Tout au long de la rencontre, Kebbal s’est montré très actif, participatif dans le jeu et à l’origine de plusieurs situations dangereuses pour la défense marseillaise. Malgré la pression constante de l’OM, le milieu offensif du Paris FC a su rester concentré et trouver les bons espaces pour créer des opportunités. Le match a été équilibré, les deux équipes se répondant coup pour coup, mais aucune n’avait réussi à faire la différence jusque dans les dernières minutes.

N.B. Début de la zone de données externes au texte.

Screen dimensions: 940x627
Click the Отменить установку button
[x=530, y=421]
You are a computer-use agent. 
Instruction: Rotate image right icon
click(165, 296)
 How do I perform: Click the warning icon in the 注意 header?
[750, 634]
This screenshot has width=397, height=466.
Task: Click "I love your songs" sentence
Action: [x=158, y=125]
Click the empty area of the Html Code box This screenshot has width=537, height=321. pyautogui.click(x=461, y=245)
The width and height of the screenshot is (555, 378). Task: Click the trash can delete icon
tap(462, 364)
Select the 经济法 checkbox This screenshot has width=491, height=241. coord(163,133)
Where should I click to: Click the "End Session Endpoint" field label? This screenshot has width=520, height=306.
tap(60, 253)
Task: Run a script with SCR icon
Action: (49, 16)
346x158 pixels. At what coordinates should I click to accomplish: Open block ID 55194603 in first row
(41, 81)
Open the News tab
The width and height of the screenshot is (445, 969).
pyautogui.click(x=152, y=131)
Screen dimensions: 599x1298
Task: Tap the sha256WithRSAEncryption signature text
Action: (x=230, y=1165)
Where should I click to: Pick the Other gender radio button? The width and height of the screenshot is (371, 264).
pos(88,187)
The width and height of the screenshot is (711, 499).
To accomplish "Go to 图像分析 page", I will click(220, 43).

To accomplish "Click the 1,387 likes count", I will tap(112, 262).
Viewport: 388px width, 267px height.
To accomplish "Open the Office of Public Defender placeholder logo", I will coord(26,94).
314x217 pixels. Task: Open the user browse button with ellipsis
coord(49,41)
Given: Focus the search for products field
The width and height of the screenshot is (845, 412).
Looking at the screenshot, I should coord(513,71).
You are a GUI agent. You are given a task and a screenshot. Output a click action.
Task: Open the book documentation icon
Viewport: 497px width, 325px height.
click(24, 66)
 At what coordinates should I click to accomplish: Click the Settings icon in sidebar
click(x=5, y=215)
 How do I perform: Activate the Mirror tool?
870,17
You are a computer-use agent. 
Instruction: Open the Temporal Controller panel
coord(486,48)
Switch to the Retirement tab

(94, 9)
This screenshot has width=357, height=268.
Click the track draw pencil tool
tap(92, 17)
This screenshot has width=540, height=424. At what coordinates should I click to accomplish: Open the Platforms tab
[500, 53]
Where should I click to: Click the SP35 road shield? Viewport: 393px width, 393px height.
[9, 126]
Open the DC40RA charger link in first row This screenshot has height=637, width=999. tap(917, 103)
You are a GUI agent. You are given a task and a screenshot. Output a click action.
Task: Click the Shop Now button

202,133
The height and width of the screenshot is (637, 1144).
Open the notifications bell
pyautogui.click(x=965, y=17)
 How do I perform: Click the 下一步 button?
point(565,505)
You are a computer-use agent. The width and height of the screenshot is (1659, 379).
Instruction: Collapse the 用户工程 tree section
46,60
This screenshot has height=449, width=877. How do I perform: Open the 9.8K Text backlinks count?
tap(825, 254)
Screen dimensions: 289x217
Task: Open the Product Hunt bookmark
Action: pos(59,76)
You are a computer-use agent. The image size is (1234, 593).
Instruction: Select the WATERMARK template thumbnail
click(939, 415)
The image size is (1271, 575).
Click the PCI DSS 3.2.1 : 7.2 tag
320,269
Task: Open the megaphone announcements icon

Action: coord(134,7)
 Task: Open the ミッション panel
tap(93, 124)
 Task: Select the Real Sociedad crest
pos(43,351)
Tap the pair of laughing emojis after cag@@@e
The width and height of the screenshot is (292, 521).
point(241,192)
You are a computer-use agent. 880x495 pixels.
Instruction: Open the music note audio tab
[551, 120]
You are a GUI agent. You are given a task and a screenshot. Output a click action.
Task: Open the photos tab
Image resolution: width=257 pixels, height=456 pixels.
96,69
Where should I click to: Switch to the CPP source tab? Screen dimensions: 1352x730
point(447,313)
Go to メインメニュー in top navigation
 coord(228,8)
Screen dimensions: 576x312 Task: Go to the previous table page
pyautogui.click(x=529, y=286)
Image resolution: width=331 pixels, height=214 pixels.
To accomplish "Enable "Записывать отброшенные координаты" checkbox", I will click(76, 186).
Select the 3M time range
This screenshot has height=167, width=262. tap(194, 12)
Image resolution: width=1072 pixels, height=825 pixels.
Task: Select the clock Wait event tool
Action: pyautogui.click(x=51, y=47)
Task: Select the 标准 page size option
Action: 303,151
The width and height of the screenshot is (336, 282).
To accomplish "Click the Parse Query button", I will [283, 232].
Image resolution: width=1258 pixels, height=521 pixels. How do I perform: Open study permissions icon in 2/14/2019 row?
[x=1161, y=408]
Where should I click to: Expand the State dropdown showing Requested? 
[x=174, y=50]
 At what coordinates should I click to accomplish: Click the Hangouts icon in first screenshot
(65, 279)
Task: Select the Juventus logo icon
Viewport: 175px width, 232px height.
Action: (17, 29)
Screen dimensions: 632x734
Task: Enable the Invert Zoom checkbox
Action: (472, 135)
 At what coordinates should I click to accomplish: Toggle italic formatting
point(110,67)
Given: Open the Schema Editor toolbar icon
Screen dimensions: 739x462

La délivrance est venue sur penalty dans le temps additionnel. Kebbal, fidèle à son sang-froid et à sa précision, a transformé la faute en but, inscrivant le deuxième pour son équipe et sauvant le Paris FC d’une défaite qui aurait pu laisser un goût amer. Ce but crucial a non seulement permis de préserver l’honneur du club parisien sur sa pelouse, mais il souligne également l’importance de Kebbal dans le collectif, capable de répondre présent dans les moments les plus critiques.
Pour le Paris FC, ce point vaut de l’or, surtout face à un adversaire de la trempe de Marseille, habitué des premières places du championnat. Le match nul reflète bien l’engagement et la détermination des joueurs, mais il met aussi en lumière l’apport décisif de Kebbal, capable de changer le cours d’une rencontre à lui seul. Les supporters peuvent se réjouir de voir leur équipe accrocher un leader et maintenir ainsi sa dynamique au classement.
L’OM, de son côté, devra digérer ce résultat, conscient d’avoir manqué une victoire qui semblait à portée. La performance de Kebbal restera le fait marquant de cette rencontre, rappelant que le football se joue parfois jusqu’aux derniers instants, et que la persévérance et le sang-froid font souvent la différence.